In one comment, you seem to think prematurely exiting will count as a failure, since the plan won't be output at the end, but this isn't the case - the plan will be output unless
you terminate with POSIX::_exit or a fatal signal or the like. In particular, die() and exit() will result
in the plan being output (though the test harness should detect anything other than an exit(0) as a prematurely terminated test).
You may want to look at Test::Most's deferred plan option, soon to be in Test::More (if it's not already).
There's also been discussion of this on the perl-qa list recently. One thread: http://www.nntp.perl.org/group/perl.qa/2009/03/msg12121.html

Doing any testing is better than doing no testing, but testing is about being deliberate. Stating the number tests expected gives you the ability to see if there is a bug in the test script that is preventing a test from executing (or executing too many times). If you don't run tests under specific conditions you can use the skip function to declare this:
SKIP: {
skip $why, $how_many if $condition;
...normal testing code goes here...
}

I think it's ok to bend the rules and use no_plan when the human cost of figuring out the plan is too high, but this cost is a good indication that the test suite has not been well designed.
Another case where it's useful to have the test_plan explicitely defined is when you are doing this kind of tests:
$coderef = sub { my $arg = shift; isa_ok $arg, 'MyClass' };
do(#args, $coderef);
and
## hijack our interface to test it's called.
local *MyClass::do = $coderef;
If you don't specify a plan, it's easy to miss out that your test failed and that some assertions weren't run as you expected.
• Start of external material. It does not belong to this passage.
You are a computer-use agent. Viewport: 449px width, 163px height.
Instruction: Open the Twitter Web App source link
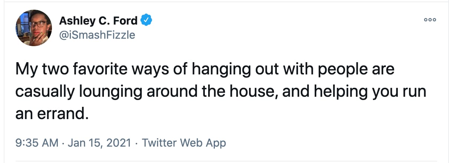184,143
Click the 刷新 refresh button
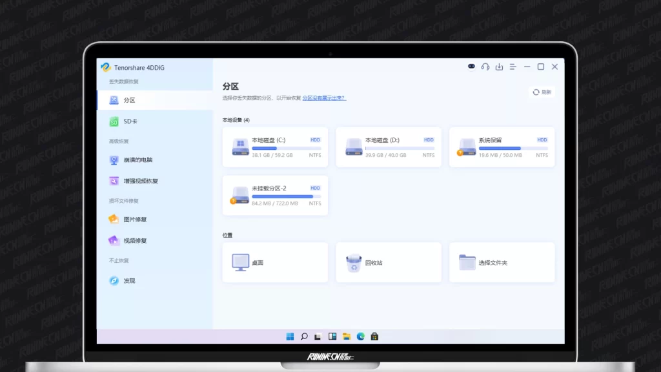 click(x=542, y=92)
Having explicitly the number of test in the plan is a good idea, unless it is too expensive to retrieve this number. The question has been properly answered already but I wanted to stress two points:
Better than no_plan is to use done_testing()
use Test::More;
... run your tests ...;
done_testing( $number_of_tests_run );
# or done_testing() if not number of test is known
this Matt Trout blog entry is interesting, and rants about adding a plan vs cvs conflicts and other issues that make the plan problematic: Why numeric test plans are bad, wrong, and don't actually help anyway

I find it annoying, too, and I usually ignore the number at the very beginning until the test suite stabilizes. Then I just keep it up to date manually. I do like the idea of knowing how many total tests there are as the seconds tick by, as a kind of a progress indicator.
To make counting easier I put the following before each test:
#----- load non-existant record -----
....
#----- add a new record -----
....
#----- load the new record (by name) -----
....
#----- verify the name -----
etc.
Then I can quickly scan the file and easily count the tests, just looking for the #----- lines. I suppose I could even write something up in Emacs to do it for me, but it's honestly not that much of a chore.
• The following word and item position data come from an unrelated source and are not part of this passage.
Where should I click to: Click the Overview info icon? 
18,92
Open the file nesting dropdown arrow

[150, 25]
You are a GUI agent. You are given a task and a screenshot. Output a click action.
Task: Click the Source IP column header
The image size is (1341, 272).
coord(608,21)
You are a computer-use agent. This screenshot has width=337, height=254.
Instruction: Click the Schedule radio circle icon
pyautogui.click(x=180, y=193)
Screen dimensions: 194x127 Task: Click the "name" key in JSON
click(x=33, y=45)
It is a pain when doing TDD, because you are writing new tests opportunistically. When I was teaching TDD and the shop used Perl, we decided to use our test suite the no plan way. I guess we could have changed from no_plan to lock down the number of tests. At the time I saw it as more hindrance than help.
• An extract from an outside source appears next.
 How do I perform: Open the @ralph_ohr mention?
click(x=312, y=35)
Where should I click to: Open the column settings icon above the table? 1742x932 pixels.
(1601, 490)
Eric Johnson's answer is exactly correct. I just wanted to add that done_testing, a much better replacement to no_plan, was released in Test-Simple 0.87_1 recently. It's an experimental release, but you can download it directly from the previous link.
done_testing allows you to declare the number of tests you think you've run at the end of your testing script, rather than trying to guess it before your script starts. You can read the documentation here.